Самгин позвонил, спрашивая себя:

«Зачем это я засоряю голову мелочами?»

Дверь открыла пожилая горничная в белой наколке на голове, в накрахмаленном переднике; лицо у нее было желтое, длинное, а губы такие тонкие, как будто рот зашит, но когда она спросила: «Кого вам?» – оказалось, что рот у нее огромный и полон крупными зубами.

На лестнице было темновато, горничная с каждым шагом вверх становилась длиннее, и Самгину показалось, что он идет не вверх, а вниз.

«Как в Дарьяльском ущелье…»

Сумрак в прихожей был еще более густ; горничная, сняв с него пальто, строго сказала:

– Пройдите направо.

Самгин шагнул в маленькую комнату с одним окном; в драпри окна увязло, расплылось густомалиновое солнце, в углу два золотых амура держали круглое зеркало, в зеркале смутно отразилось лицо Самгина.

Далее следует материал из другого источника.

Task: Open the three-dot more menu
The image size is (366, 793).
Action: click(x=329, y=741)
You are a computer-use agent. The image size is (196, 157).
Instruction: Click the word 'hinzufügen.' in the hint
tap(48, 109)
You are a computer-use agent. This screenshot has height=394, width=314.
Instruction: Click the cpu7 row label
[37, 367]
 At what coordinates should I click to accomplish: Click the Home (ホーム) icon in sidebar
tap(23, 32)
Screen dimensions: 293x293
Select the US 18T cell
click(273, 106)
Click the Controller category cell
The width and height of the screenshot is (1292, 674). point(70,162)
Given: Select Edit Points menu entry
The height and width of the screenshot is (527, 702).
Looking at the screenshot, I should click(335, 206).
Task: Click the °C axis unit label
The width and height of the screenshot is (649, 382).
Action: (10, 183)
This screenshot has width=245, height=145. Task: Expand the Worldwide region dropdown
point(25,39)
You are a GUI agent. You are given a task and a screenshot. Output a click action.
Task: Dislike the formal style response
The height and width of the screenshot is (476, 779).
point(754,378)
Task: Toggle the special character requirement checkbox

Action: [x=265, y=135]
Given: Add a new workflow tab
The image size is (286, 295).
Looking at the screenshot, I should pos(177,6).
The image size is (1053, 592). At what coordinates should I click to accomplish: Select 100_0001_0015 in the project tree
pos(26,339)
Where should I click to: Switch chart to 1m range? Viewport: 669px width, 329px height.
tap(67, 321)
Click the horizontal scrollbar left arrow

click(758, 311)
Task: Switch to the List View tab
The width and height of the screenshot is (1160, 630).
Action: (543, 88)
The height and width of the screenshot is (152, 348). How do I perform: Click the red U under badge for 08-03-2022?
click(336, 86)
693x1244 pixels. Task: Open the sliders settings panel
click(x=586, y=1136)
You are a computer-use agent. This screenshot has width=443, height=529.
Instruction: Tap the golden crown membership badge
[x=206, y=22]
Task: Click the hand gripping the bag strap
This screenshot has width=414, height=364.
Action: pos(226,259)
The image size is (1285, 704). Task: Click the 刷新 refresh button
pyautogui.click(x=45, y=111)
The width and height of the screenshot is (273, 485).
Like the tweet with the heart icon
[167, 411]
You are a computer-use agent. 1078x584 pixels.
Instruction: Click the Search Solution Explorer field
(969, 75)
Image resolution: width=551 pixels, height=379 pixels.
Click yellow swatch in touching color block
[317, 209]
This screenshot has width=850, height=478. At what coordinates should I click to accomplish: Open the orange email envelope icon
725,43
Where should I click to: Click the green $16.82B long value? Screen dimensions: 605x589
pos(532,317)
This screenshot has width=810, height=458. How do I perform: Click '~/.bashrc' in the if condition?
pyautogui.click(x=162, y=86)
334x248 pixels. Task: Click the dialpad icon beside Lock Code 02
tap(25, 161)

«А пожалуй, верно: похож я на Глеба Успенского», – подумал он, снял очки и провел ладонью по лицу. Сходство с Успенским вызвало угрюмую мысль:

«Среди таких людей легко сойти с ума».

Слева распахнулась не замеченная им драпировка, и бесшумно вышла женщина в черном платье, похожем на рясу монахини, в белом кружевном воротнике, в дымчатых очках; курчавая шапка волос на ее голове была прикрыта жемчужной сеткой, но все-таки голова была несоразмерно велика сравнительно с плечами. Самгин только по голосу узнал, что это – Лидия.

– Боже мой, – вот неожиданно! Хотя Марина сказала мне, что ты здесь…

Бросив перчатки на стул, она крепко сжала руку Самгина тонкими, горячими пальцами.

– А я собралась на панихиду по губернаторе. Но время еще есть. Сядем. Послушай, Клим, я ничего не понимаю! Ведь дана конституция, что же еще надо? Ты постарел немножко: белые виски и очень страдальческое лицо. Это понятно – какие дни! Конечно, он жестоко наказал рабочих, но – что ж делать, что?

Она говорила непрерывно, вполголоса и в нос, а отдельные слова вырывались из-за ее трех золотых зубов крикливо и несколько гнусаво. Самгин подумал, что говорит она, как провинциальная актриса в роли светской дамы.

За стеклами ее очков он не видел глаз, но нашел, что лицо ее стало более резко цыганским, кожа – цвета бумаги, выгоревшей на солнце; тонкие, точно рисунок пером, морщинки около глаз придавали ее лицу выражение улыбчивое и хитроватое; это не совпадало с ее жалобными словами.

– Он был либерал, даже – больше, но за мученическую смерть бог простит ему измену идее монархизма.

Самгин, доставая папиросы, наклонился и скрыл невольную усмешку. На полу – толстый ковер малинового цвета, вокруг – много мебели карельской березы, тускло блестит бронза; на стенах – старинные литографии, комнату наполняет сладковатый, неприятный запах. Лидия – такая тонкая, как будто все вокруг сжимало ее, заставляя вытягиваться к потолку.

– Ты, конечно, тоже за конституцию?

Самгин утвердительно кивнул головой, ожидая, скоро ли иссякнет поток ее слов.

– Я – понимаю, ты – атеист! Монархистом может быть только верующий. Нравственное руководство народом – священнодействие…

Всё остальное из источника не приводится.